Solved Browser Hijacker still present after completing MalwareTips removal guide

[mupaco007]

So I uninstalled Chrome and also deleted the browsing data (I checked that box the first time as well):


However, last time, I installed Chrome again right away. This time, I haven't reinstalled Chrome, and I have not been able to get IE to redirect after clicking on several links on several different sites. It would be ideal if we could also use Chrome, though, as I feel it performs a lot better for many of the sites that we normally use. Should I reinstall Chrome to see if the redirect comes back for both browsers? Let me know what you think. Thank you for your help so far!

 

[TwinHeadedEagle]

Yes, try to install Chrome again. Try not to signs in into your profile.

 

[mupaco007]

I installed Chrome and skipped the step to sign into one of our profiles. I've clicked multiple links from multiple sites on both Chrome and IE, and we have have zero redirects (making progress!). Waiting for next steps.

 

[TwinHeadedEagle]

Try to log in now and report back.

 

[mupaco007]

I logged into our Chrome profile, and I clicked on several links in Chrome without redirecting. Then I switched to IE, and I was also able to click several links without issues, but eventually it did redirect in IE (redirected about 4 times starting with "find-all-you-want.com"). After that, I went back to Chrome, and then it only took a few link clicks to get it to redirect. Seems like it could be that profile.

 

[TwinHeadedEagle]

Probably, it happened it the past, they somehow infect the profile and it sync malware back. Try to clear sync data.

http://www.cnet.com/how-to/how-to-clear-google-chrome-sync-data/

 

[mupaco007]

So I cleared the sync data for both of the Google accounts that we use on this computer (I haven't turned it back on, either). I let it sit for a few hours as suggested on the CNET link you sent so that the sync data could get cleared out of all their servers. I just started going through some links in Chrome and I got redirected again. I then tried in IE and got redirected after a couple link clicks as well.

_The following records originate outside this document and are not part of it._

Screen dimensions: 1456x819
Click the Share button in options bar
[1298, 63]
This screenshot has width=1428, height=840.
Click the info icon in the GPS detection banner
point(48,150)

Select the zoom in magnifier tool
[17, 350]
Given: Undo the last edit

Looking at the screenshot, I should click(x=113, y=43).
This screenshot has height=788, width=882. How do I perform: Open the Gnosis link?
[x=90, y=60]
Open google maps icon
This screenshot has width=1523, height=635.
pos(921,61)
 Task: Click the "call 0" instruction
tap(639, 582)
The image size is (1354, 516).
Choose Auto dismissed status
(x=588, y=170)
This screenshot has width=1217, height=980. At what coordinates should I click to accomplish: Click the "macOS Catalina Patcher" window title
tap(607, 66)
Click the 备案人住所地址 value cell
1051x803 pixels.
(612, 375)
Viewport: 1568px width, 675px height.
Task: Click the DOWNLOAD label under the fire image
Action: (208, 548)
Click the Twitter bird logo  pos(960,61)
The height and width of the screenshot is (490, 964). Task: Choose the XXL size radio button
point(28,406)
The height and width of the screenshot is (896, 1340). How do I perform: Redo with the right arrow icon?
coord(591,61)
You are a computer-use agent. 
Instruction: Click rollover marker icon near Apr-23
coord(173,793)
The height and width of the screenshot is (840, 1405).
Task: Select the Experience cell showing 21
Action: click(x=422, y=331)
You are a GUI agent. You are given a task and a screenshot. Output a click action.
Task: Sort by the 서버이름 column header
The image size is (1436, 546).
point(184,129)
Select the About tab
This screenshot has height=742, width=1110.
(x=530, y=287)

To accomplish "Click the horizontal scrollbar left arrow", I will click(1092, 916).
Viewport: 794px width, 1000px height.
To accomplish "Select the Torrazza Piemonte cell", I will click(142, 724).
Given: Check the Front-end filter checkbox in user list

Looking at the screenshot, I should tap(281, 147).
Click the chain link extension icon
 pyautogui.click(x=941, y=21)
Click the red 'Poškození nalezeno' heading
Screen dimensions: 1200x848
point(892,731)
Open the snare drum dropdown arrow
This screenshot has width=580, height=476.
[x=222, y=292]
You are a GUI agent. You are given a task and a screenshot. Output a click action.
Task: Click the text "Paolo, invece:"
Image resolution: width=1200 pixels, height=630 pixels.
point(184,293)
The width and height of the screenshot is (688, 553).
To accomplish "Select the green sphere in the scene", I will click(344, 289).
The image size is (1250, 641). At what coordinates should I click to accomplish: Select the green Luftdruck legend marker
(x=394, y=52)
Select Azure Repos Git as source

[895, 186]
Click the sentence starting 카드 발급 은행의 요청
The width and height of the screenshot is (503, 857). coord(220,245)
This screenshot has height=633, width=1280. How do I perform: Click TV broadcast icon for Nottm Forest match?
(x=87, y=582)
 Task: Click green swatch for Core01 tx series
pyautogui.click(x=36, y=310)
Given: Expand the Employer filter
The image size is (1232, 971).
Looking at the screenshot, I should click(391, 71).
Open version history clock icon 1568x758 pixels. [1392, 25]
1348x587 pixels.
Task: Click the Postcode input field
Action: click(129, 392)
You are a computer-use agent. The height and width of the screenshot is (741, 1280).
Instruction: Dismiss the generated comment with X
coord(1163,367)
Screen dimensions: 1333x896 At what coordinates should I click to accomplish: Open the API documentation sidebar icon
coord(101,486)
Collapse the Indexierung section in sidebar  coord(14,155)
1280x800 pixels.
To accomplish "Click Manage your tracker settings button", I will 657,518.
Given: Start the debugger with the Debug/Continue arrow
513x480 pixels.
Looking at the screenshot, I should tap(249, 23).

I'm assuming (hoping) we just need to do one more scan/clean with some of the anti-malware tools and then since the sync data is cleared we should be good to go? Let me know what you think - thanks!

 

[TwinHeadedEagle]

Scan with ZOEK

Please download ZOEK by Smeenk and save it to your desktop (preferred version is the *.exe one)
Temporary disable your AntiVirus and AntiSpyware protection - instructions here.

• Right-click on
  
  icon and select
  
  Run as Administrator to start the tool.
• Wait patiently until the main console will appear, it may take a minute or two.
• In the main box please paste in the following script:
  

  createsrpoint;
  autoclean;
  emptyalltemp;
  ipconfig /flushdns;b

• Make sure that Scan All Users option is checked.
• Push Run Script and wait patiently. The scan may take a couple of minutes.
• When the scan completes, a zoek-results logfile should open in notepad.
• If a reboot is needed, it will be opened after it. You may also find it at your main drive (usually C:\ drive)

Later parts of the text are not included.